The result was humiliating defeats for Italy in North Africa and Greece, with Germany having to bail Italy out (and being quite annoyed about it as well). Down the line, Italy would be the first member of the Axis knocked out of the war, the entire country devastated by a German occupation and the Allied efforts to force the Germans out. Mussolini would face the well-deserved fate of being executed by anti-fascist partisans and his corpse being strung up in the Milan square of Piazzale Loreto.

Italy ended the war a lapdog of the Nazis, no different than the Vichy regime or other collaborators across Europe.

Just another tool for the evilest regime of the twentieth century.

Meanwhile, the Japanese military thought that it could “conquer Shanghai in three days and China in three months” and decided to start a war in China without any clearly defined strategic goals. It took three months and heavy losses for the Japanese to conquer Shanghai, and they would get bogged down trying to subdue a country with quite limited capacity that they brutalized so cruelly. To supply this war, Japan started another war with the European powers who were colonizing Southeast Asia and with the United States. Despite the rapid conquests, the Japanese bit off more than they could chew, with the offensive capabilities of the Imperial Japanese Navy being crippled in the Battle of Midway while much of the Imperial Japanese Army was stuck in a self-imposed quagmire in China. The upshot of this hubris was Japan’s cities being flattened by fire bombings and being the only country so far to have been the target of nuclear weapons. Ironically, the Japanese military led Japan to what it said it feared the most: defeat and shame.

Lastly, the Third Reich: the Axis power most prepared for total war, yet the country that faced the most devastation and shame for its role in the war.

The Third Reich could have stayed as the masters of Europe after its conquest of France and the Low Countries in the spring of 1940 and its bailing out of its Italian allies won them Yugoslavia and Greece while focusing on defeating the British Empire.

Instead, Hitler and his inner circle decided to invade the Soviet Union in their efforts to wage a struggle for racial supremacy with “Judeo-Bolshevism,” as they called it.

Strategic goals or even logical planning were pushed aside in favor of thinking that had little basis in common sense. They operated under the assumption that because they were racially superior to the people of the Soviet Union and Eastern Europe, they could not fail.

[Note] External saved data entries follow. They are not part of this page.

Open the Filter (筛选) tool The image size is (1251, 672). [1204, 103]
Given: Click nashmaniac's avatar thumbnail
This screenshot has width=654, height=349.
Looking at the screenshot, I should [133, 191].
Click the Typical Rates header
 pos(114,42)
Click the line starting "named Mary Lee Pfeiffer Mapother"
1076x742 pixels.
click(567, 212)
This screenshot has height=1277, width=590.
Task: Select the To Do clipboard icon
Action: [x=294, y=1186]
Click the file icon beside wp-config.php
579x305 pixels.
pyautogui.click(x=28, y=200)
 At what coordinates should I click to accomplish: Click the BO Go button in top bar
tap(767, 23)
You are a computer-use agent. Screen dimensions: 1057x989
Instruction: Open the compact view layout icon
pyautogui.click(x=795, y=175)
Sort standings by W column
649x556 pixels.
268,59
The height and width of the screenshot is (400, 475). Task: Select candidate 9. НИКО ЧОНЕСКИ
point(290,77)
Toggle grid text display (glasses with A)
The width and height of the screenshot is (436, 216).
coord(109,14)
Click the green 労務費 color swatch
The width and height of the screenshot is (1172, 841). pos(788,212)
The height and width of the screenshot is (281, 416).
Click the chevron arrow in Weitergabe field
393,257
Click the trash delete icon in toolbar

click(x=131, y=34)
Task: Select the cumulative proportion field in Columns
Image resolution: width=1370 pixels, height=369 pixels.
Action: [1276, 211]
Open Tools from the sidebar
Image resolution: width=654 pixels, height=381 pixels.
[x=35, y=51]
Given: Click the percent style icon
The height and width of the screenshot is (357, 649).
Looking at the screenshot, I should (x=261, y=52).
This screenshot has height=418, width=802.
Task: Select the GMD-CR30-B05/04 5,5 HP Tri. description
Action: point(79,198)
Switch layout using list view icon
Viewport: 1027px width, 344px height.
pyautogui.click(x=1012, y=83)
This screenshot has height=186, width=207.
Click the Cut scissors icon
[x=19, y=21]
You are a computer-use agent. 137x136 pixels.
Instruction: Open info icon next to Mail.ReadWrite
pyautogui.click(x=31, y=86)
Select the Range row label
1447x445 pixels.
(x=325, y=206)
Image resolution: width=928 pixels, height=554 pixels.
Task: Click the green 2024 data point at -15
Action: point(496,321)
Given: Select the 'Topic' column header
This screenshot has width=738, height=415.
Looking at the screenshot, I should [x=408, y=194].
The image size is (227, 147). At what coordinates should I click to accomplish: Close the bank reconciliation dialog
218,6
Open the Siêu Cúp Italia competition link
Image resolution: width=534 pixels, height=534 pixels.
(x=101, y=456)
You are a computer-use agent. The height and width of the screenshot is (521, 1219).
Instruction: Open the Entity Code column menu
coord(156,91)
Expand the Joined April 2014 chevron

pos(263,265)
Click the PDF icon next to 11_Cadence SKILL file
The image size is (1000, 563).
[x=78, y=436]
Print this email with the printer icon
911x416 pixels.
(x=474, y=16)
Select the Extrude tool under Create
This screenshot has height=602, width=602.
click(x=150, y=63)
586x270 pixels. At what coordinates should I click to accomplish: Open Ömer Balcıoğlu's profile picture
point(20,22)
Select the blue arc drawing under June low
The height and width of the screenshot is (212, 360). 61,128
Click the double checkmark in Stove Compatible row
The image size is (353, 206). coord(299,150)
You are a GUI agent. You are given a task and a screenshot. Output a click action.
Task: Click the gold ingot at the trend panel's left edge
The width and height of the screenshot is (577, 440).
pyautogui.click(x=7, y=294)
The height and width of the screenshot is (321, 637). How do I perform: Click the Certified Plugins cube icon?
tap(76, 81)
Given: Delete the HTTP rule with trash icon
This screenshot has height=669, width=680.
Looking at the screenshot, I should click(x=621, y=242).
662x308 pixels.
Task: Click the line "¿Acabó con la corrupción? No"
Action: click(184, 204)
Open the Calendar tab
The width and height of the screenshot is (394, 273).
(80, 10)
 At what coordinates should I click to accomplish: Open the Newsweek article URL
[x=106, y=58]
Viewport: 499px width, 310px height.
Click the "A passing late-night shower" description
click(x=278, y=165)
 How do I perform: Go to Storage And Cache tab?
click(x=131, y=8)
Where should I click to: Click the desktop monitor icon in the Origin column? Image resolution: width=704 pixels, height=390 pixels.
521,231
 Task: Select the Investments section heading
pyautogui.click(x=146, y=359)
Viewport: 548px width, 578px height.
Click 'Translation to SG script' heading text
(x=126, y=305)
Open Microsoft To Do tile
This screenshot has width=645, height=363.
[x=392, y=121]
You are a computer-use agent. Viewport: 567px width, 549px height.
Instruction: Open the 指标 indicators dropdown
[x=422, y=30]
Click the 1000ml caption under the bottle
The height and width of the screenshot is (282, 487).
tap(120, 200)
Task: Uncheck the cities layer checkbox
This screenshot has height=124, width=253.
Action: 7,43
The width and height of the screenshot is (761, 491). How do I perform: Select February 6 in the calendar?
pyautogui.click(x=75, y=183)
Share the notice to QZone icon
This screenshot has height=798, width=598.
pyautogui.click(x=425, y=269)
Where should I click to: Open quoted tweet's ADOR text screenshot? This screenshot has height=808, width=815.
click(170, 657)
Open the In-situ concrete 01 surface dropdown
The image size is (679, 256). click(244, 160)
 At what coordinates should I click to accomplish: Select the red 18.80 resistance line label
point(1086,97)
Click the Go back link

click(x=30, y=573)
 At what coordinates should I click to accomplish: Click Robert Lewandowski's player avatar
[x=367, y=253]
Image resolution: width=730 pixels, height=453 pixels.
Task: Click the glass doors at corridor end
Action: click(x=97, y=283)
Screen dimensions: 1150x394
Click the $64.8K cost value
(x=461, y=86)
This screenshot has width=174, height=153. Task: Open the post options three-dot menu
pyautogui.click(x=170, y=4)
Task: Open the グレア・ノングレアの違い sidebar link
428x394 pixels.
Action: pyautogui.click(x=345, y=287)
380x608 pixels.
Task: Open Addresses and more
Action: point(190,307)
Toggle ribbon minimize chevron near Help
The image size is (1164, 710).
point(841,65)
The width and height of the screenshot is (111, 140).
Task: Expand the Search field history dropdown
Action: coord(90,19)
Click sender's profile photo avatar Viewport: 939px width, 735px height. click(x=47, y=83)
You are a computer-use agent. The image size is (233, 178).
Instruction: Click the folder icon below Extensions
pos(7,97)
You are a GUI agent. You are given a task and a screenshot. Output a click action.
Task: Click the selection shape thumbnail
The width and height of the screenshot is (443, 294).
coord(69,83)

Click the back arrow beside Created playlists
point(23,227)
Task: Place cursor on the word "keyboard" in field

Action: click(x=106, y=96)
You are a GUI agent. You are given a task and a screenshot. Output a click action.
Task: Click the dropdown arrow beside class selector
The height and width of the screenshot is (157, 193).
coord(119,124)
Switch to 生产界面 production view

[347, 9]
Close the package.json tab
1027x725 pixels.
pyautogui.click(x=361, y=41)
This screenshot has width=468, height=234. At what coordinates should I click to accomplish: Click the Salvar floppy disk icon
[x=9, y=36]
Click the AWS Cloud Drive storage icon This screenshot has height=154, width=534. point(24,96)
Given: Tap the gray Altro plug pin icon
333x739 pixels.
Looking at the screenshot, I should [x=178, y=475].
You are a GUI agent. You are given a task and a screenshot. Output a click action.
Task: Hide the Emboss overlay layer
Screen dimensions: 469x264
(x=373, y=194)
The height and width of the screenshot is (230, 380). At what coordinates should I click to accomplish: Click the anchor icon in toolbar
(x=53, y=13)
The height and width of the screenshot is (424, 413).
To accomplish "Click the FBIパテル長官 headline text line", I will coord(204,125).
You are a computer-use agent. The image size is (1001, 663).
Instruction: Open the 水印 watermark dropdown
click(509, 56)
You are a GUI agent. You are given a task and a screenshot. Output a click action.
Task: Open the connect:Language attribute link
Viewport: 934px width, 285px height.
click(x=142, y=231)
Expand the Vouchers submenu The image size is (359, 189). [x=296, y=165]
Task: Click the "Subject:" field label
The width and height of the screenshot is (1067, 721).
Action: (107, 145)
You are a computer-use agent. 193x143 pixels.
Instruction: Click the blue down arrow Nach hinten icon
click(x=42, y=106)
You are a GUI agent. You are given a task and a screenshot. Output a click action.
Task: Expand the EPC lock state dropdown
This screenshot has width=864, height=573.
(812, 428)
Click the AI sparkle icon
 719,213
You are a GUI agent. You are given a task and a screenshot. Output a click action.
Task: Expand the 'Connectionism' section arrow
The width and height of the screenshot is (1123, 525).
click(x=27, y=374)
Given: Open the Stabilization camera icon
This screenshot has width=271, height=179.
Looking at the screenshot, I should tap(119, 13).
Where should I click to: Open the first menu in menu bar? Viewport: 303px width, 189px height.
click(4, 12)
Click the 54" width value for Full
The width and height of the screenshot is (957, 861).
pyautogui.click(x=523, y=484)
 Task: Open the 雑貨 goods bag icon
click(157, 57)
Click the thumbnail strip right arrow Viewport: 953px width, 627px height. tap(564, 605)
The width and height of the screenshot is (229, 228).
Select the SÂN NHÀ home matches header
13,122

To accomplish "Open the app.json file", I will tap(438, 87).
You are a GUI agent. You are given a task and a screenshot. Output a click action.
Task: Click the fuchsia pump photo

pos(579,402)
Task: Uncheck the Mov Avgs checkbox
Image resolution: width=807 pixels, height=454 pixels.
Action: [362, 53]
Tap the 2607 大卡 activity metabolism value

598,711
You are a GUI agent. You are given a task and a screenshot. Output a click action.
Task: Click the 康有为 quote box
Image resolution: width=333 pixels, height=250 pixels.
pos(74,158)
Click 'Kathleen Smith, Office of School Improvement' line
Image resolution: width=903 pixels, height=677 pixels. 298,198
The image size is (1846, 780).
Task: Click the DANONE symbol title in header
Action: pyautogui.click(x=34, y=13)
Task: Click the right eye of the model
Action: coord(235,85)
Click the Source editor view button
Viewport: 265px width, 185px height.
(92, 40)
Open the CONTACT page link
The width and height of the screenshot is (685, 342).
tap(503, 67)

The Nazi leadership assumed its conquest of Eastern Europe would go the same way the genocide of the Native Americans had gone in the formation of the United States and Canada. As a reminder, the Third Reich took inspiration from America’s most racist policies regarding Black Americans and, in the case of Native Americans, genocide.

Instead, despite a number of impressive encirclements that inflicted millions of casualties on the Red Army and capturing huge amounts of Soviet territory (occupied and otherwise), the Wehrmacht (the German armed forces) found itself in a war of attrition against an opponent that placed as much value on human life as itself, an opponent that could take huge losses in manpower and material and still keep on fighting, losses the Third Reich could not keep up with.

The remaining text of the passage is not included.